13 maja w piątek

Każdego z nas nurtuja pytania i dylematy o których trudno myśleć, a co dopiero głośno rozmawiać. I to jest własnie odpowiednie miejsce na poruszanie trudnych, nurtujących Was tematów, także tabu. Żadnych ograniczeń moralno-etycznych!
Brahms
Młody aktywny
Posty: 184
Rejestracja: 07.02.2005, 20:43
Lokalizacja: Piła

Re: 13 maja w piątek

Post autor: Brahms »

13 maja w piątek br.

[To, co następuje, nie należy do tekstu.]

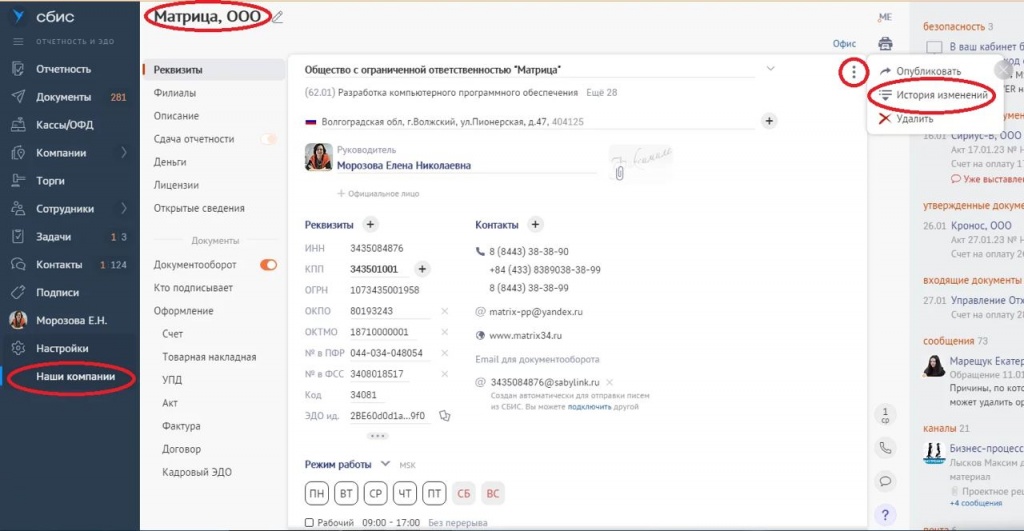1024x531 pixels.
Task: Remove the ОКПО value with its X
Action: (445, 311)
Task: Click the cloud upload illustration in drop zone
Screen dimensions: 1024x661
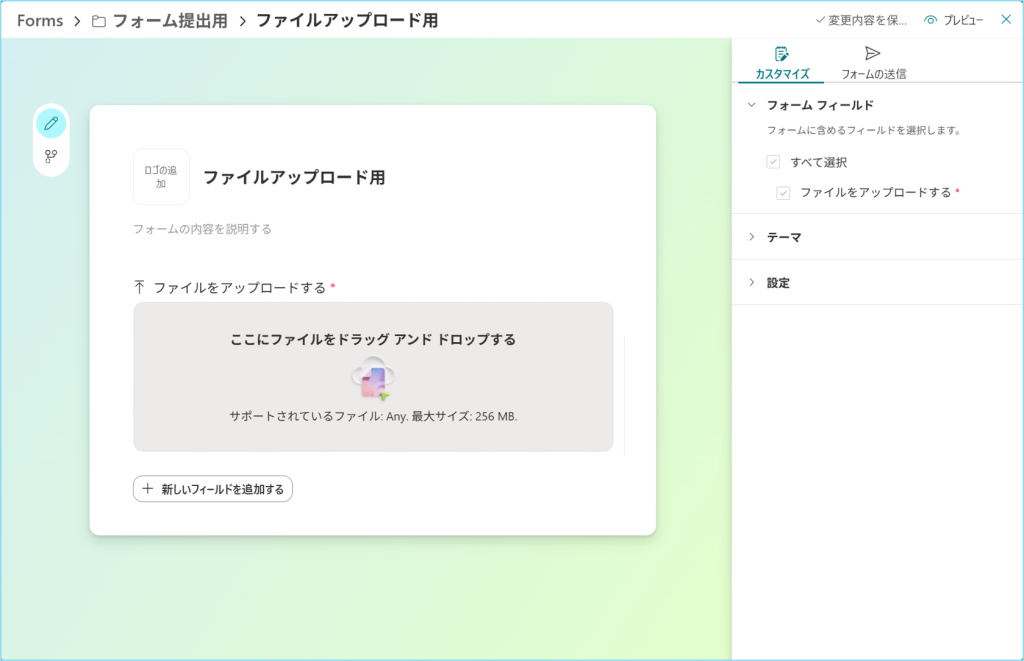Action: click(x=373, y=378)
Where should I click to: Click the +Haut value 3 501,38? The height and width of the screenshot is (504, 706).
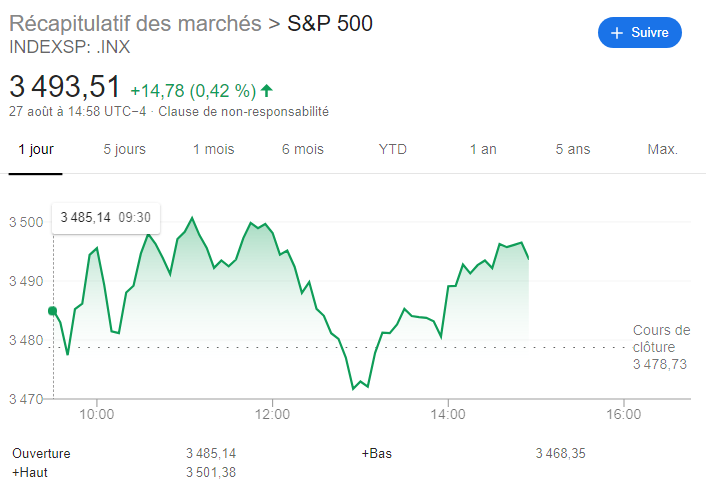tap(211, 472)
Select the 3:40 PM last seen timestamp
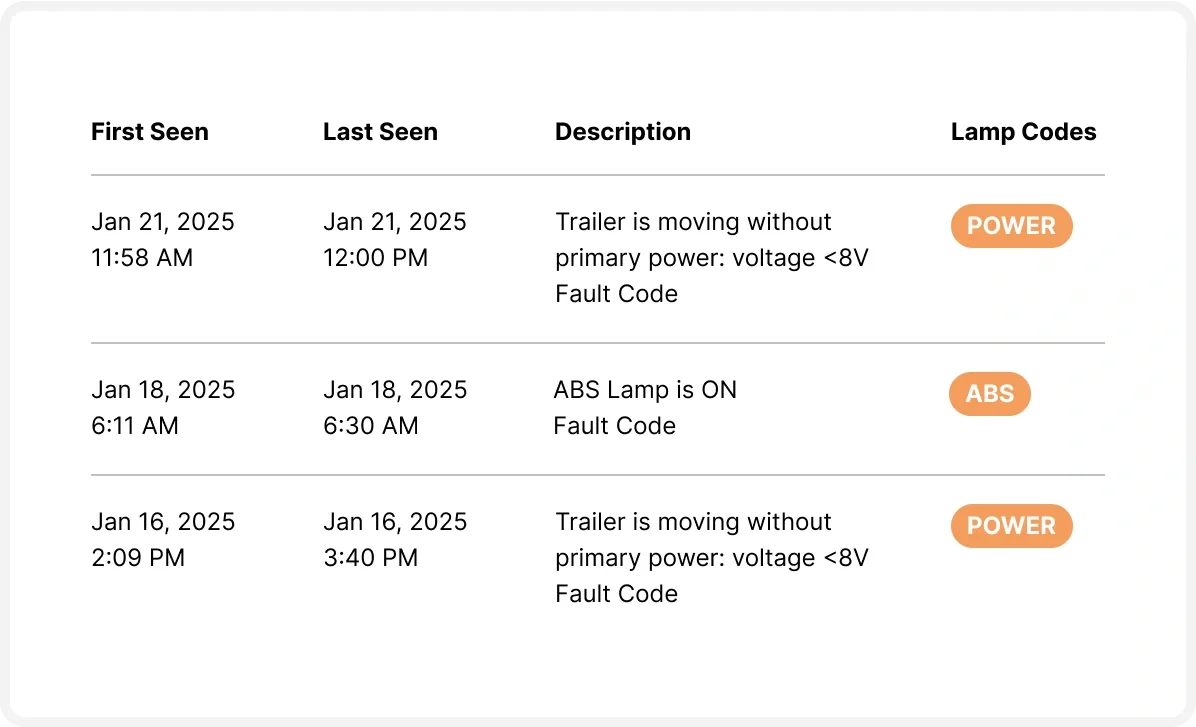The height and width of the screenshot is (727, 1196). coord(370,558)
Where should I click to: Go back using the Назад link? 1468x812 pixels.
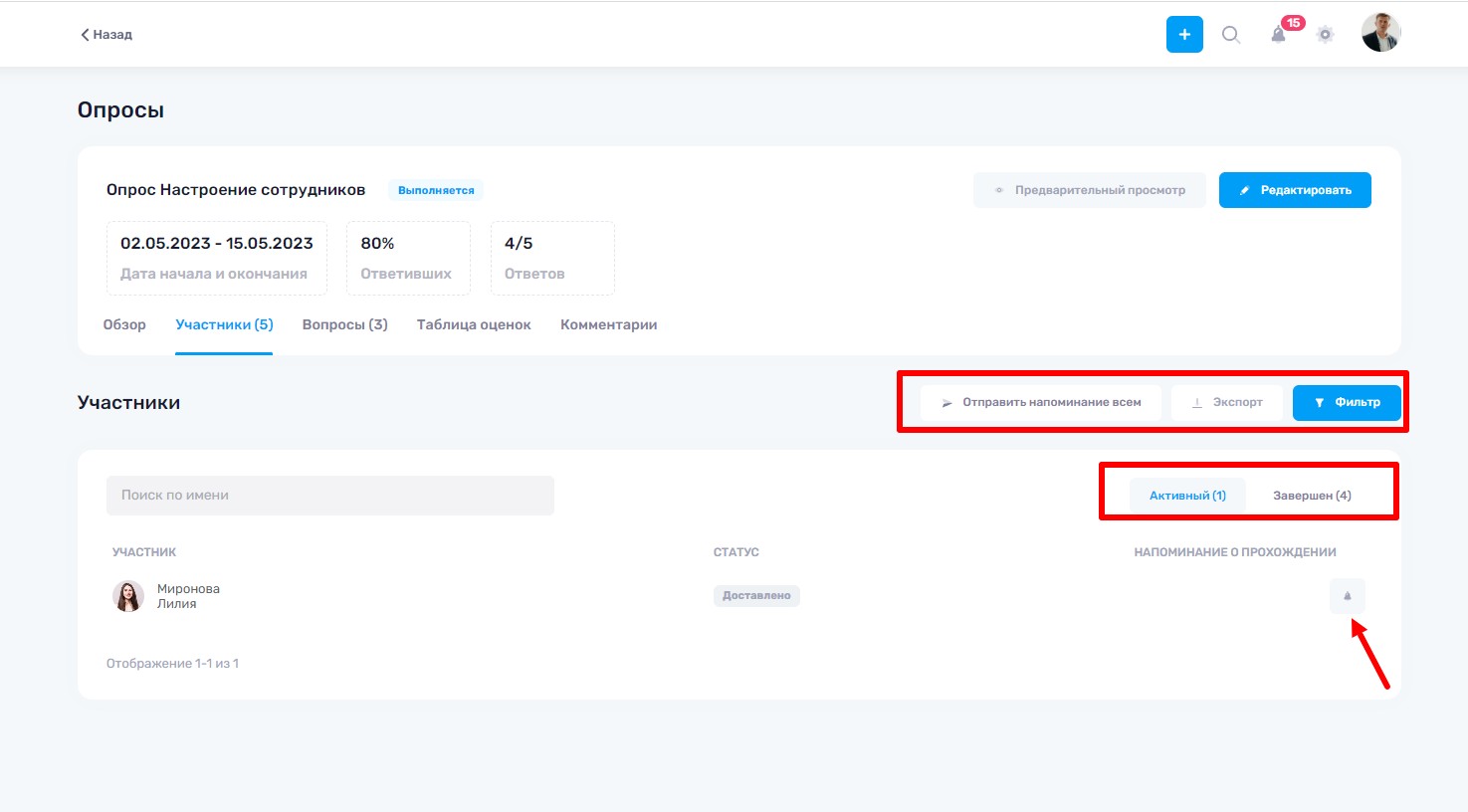[x=106, y=35]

Miałem bierzmowanie i bardzo miło wspominac bede ten dzień.
All you need is love
PLAGIATT
Człowiek czynu
Posty: 1368
Rejestracja: 27.09.2002, 20:21
Lokalizacja: Poznań
Kontakt:

Re: 13 maja w piątek

Post autor: PLAGIATT »

13 maja piątek :D hm... dal mnie nie byl to zbyt ciekawy dzien w szkole ogolnie mialem 3 sprawdziany no ale odziwo napisałem je bardzo dobrze :D
Nie wieze w przesady
Fergie
Szalony pismak
Posty: 883
Rejestracja: 29.12.2004, 16:12
Lokalizacja: z miasta

Re: 13 maja w piątek

Post autor: Fergie »

Ja w przesądy nie wierze, dzień był subcio, ale siostra Charlotte skasowała przypadkowo 113 zdjęć z wycieczki...
Nie żyje się, nie kocha i nie umiera - na próbę

[ Jan Paweł II ]
Virgin
Szalony pismak
Posty: 743
Rejestracja: 19.08.2004, 22:15
Lokalizacja: LODZ

Re: 13 maja w piątek

Post autor: Virgin »

Nie wiem czy jestem przesądna. To zależy od mojego humorku :wink:

Troszkę się obawiałam piątku, bo miałam duże plany, ale o dziwo był to dla mnie najlepszy dzień od wielu tygodni :mrgreen: .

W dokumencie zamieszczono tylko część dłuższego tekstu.